LA BASILICA DELLA NATIVITA’ A BETLEMME NELLA DESCRIZIONE DI UN SALENTINO DEL XVI SECOLO (di Antonio Eduardo Foscarini)

2110

foto5

     Vissuto tra i secoli XVI e XVII, Bernardino Amico nacque a Gallipoli (Lecce). Entrò nell’Ordine francescano dei Frati Minori; fu esperto nel disegno ed ottimo architetto e cartografo. Si recò in Palestina per prestare l’opera sua in favore della Terra Santa. In quei tempi l’attività dei francescani in quelle terre consisteva solamente nella celebrazione liturgica notturna e diurna nei Santuari in loro possesso; Bernardino Amico, però, ottimo conoscitore dell’Architettura, concepì l’ardito progetto di riprodurre su carta, con misure precise, tutti i Santuari cristiani; in seguito estese il suo programma a tutti gli edifici sacri dei luoghi dove era nato e vissuto Gesù.

     L’impresa fu ardua in quanto oltre ai Santuari tenuti dai francescani, ve ne erano altri tenuti da Cristiani di altro rito o da Musulmani, nei quali o gli fu permesso di prendere solo  le misure oppure gli fu vietata l’entrata.

     Nell’anno 1596 lo vediamo a Gerusalemme come Guardiano del Santo Sepolcro* e in questa città diede inizio all’impresa che portò a termine nello spazio di cinque anni.
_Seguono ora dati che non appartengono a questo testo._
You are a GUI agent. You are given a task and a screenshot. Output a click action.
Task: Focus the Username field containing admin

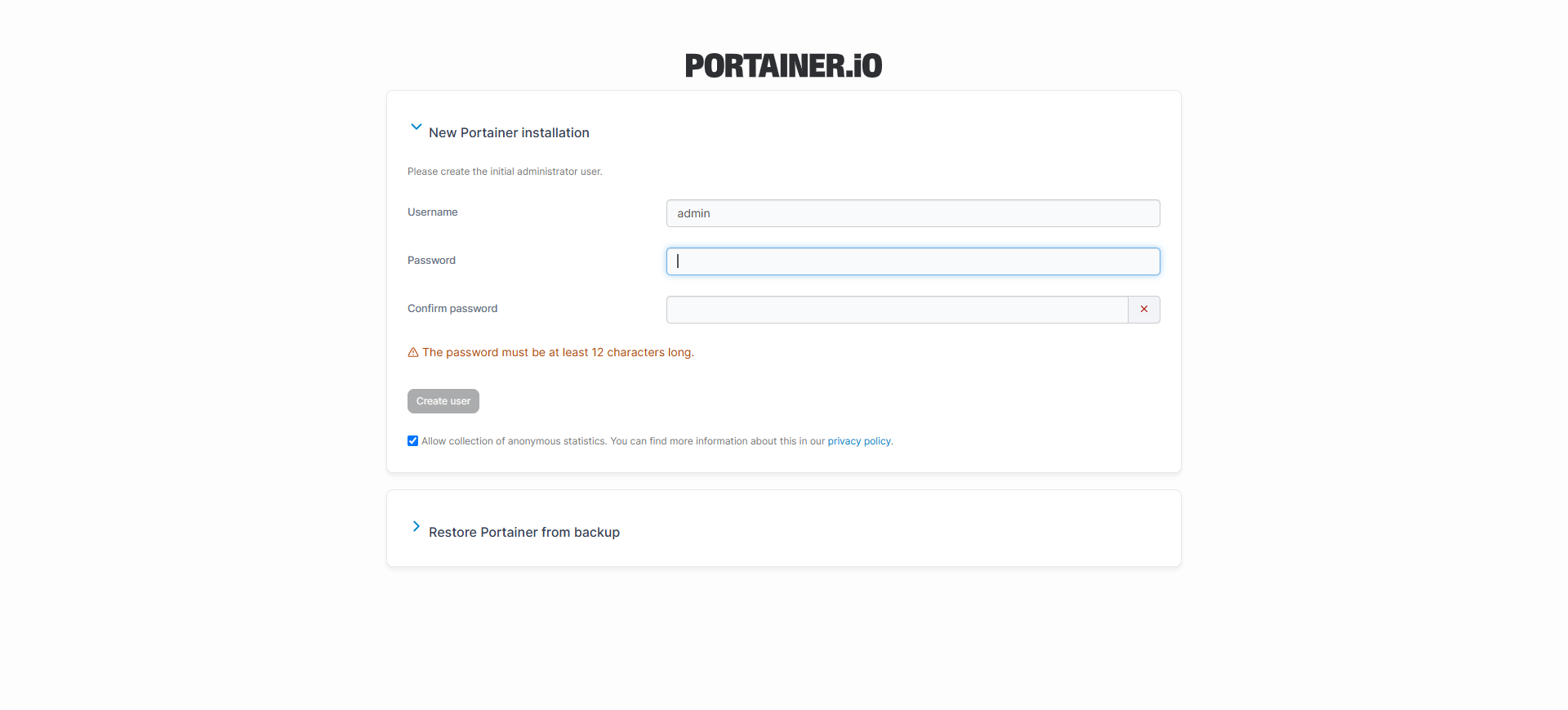click(912, 213)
    Da Gerusalemme si trasferì a Betlemme dove abitò nella cella che era stata di San Girolamo e nel 1597 fu eletto Presidente al Cairo e confessore della cristianità. In Egitto vi era un Santuario commemorativo della Sacra Famiglia, vecchio ed in rovina; Bernardino ebbe l’incarico di restaurarlo, cosa che fece con l’aiuto finanziario del mercante fiorentino Marsilio Acquisti.

     Come egli stesso racconta nella dedica al Serenissimo Granduca di Toscana Cosimo II, fu ispirato a disegnare le piante dei luoghi di Terra Santa dove nacque e visse Gesù dalla lettura dell’opera di Guglielmo di Tiro ( Siria latina, sec. XII), Arcivescovo Metropolita e Cancelliere del Regno di Gerusalemme, scritta tra il 1169 ed il 1173 su richiesta del Re Almarico: “Historia rerum in partibus transmarinis gestarum” in XXIII libri, che, col titolo italiano “Istoria della guerra sacra di Gerusalemme raccolta in 23 libri per Guglielmo Arcivescovo di Tiro”, fu pubblicata una prima volta in Venezia presso Vincenzo Valgrisio nel 1562, e, successivamente, per Antonio Pinelli nel 1610 nella traduzione di Giuseppe Orologgi.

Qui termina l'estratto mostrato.